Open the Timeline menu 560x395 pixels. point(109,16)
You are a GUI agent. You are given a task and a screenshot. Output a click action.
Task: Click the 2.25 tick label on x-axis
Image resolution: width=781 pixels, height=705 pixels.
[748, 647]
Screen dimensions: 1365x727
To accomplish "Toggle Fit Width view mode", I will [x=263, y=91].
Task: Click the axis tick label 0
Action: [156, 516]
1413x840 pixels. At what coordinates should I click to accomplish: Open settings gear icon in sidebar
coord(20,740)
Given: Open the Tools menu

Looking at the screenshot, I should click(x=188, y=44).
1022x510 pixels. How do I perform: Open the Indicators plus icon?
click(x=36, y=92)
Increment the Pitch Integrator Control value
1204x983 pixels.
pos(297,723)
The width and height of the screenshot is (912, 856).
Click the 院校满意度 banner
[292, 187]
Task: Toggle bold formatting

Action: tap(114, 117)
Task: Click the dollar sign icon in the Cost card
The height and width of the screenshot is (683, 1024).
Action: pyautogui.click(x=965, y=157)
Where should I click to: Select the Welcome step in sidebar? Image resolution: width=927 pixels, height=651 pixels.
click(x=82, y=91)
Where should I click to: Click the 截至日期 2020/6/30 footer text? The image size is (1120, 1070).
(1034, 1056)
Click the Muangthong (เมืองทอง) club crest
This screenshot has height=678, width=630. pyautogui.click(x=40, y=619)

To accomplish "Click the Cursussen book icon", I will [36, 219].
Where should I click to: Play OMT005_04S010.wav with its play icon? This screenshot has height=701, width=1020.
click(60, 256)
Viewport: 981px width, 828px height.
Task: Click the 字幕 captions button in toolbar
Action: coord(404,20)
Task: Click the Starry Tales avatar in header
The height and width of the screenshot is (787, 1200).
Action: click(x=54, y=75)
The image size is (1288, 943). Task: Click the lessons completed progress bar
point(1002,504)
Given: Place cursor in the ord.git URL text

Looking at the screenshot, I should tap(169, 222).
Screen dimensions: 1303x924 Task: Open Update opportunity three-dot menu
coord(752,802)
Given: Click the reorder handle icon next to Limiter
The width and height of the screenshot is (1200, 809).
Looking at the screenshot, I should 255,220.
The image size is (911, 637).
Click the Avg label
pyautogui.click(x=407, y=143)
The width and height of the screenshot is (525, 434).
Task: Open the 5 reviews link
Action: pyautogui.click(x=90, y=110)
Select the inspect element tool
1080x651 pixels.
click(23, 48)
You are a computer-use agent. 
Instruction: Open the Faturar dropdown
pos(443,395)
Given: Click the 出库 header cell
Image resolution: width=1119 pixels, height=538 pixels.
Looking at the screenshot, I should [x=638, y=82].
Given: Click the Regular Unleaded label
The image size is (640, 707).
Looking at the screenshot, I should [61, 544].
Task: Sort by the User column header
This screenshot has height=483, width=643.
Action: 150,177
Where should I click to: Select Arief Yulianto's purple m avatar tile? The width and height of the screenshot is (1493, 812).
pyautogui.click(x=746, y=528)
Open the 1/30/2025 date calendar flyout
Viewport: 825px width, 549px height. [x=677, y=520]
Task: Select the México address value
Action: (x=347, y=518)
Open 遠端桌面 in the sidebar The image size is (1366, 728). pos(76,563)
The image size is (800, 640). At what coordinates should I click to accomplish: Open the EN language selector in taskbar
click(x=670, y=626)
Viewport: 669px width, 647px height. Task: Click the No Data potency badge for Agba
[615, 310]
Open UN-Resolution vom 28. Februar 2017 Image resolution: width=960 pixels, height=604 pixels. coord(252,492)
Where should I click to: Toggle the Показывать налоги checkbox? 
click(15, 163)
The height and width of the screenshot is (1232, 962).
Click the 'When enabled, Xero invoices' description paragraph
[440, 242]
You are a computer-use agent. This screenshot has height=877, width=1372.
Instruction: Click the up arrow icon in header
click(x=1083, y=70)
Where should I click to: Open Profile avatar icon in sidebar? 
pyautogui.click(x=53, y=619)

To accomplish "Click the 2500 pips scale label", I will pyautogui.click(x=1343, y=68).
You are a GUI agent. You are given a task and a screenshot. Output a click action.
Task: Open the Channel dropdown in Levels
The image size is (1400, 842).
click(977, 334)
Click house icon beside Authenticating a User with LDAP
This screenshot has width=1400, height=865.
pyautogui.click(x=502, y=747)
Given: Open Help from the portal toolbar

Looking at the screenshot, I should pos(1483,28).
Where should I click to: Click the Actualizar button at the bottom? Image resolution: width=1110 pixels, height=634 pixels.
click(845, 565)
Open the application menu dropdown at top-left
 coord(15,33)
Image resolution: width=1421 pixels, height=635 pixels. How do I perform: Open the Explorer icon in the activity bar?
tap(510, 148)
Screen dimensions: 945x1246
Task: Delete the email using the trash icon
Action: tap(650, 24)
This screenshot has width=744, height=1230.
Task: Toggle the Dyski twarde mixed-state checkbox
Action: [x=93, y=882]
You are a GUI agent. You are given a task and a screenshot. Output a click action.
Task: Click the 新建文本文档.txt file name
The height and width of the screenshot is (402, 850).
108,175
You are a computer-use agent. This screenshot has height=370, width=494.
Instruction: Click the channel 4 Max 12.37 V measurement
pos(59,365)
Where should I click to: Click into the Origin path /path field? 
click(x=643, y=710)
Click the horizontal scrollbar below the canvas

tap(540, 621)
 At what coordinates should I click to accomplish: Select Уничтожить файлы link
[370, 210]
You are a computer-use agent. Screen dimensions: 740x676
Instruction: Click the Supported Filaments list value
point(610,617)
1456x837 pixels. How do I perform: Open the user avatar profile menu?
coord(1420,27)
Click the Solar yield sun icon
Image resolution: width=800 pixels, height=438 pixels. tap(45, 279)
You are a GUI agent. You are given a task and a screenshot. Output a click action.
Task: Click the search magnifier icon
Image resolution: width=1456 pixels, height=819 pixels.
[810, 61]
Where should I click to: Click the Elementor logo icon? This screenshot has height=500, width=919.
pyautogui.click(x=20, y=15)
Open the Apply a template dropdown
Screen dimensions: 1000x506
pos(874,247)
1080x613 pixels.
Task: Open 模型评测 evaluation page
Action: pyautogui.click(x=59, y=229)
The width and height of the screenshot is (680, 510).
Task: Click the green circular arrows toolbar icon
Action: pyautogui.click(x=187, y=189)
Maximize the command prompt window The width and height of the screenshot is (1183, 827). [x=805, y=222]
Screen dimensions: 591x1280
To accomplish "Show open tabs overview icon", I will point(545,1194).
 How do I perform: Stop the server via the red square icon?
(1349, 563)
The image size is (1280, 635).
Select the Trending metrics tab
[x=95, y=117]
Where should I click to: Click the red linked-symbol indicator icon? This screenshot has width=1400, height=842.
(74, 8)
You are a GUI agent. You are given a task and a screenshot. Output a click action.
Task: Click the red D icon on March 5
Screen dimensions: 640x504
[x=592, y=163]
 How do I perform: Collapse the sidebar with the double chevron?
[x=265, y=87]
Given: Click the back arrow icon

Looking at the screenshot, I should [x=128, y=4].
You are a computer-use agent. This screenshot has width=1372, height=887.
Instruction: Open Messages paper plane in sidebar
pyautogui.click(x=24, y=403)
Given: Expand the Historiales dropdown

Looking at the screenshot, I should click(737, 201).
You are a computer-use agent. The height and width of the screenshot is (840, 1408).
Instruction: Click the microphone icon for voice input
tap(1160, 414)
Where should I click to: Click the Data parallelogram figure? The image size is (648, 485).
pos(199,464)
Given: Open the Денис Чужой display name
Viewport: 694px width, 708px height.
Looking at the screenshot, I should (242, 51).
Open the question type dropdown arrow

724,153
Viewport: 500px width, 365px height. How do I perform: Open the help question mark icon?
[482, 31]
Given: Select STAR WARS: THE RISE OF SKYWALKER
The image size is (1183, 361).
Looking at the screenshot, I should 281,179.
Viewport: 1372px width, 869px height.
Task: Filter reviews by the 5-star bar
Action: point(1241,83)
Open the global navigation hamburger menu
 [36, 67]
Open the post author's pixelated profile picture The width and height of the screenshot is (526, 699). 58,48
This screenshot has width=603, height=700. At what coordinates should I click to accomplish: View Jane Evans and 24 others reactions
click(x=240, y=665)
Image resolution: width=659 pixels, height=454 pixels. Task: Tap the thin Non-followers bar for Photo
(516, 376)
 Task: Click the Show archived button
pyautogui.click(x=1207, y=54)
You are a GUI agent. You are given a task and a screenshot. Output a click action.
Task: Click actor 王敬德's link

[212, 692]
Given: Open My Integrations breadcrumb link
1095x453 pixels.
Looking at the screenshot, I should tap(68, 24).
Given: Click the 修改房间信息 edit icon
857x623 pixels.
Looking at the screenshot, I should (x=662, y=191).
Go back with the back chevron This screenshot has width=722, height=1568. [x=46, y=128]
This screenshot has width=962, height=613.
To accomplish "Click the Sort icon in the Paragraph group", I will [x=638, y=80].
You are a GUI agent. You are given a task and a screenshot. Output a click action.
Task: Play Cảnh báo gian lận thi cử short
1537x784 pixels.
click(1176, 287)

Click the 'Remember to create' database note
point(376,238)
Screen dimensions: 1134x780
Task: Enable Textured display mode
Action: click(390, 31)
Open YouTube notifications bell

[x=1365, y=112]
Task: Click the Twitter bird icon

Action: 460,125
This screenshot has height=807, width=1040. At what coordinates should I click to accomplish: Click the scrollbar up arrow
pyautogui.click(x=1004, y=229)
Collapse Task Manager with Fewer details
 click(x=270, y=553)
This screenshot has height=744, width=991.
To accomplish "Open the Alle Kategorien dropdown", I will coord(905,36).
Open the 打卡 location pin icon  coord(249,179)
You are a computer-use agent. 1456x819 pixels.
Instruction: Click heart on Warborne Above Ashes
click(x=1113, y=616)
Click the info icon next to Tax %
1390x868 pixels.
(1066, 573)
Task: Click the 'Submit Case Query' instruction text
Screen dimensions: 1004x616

----------------

■ **Exercise requirements**
Could you render the data from the line with "Given: Click the Regular Unleaded label" up to and including the line with "pyautogui.click(x=746, y=528)" as a two-column CSV headed input and output, one row for each text and its answer? Put every value in double quotes and turn any line breaks into spaces.

■ **Task result**
input,output
"Given: Click the Regular Unleaded label The image size is (640, 707).","Looking at the screenshot, I should [61, 544]."
"Task: Sort by the User column header This screenshot has height=483, width=643.","Action: 150,177"
"Where should I click to: Select Arief Yulianto's purple m avatar tile? The width and height of the screenshot is (1493, 812).","pyautogui.click(x=746, y=528)"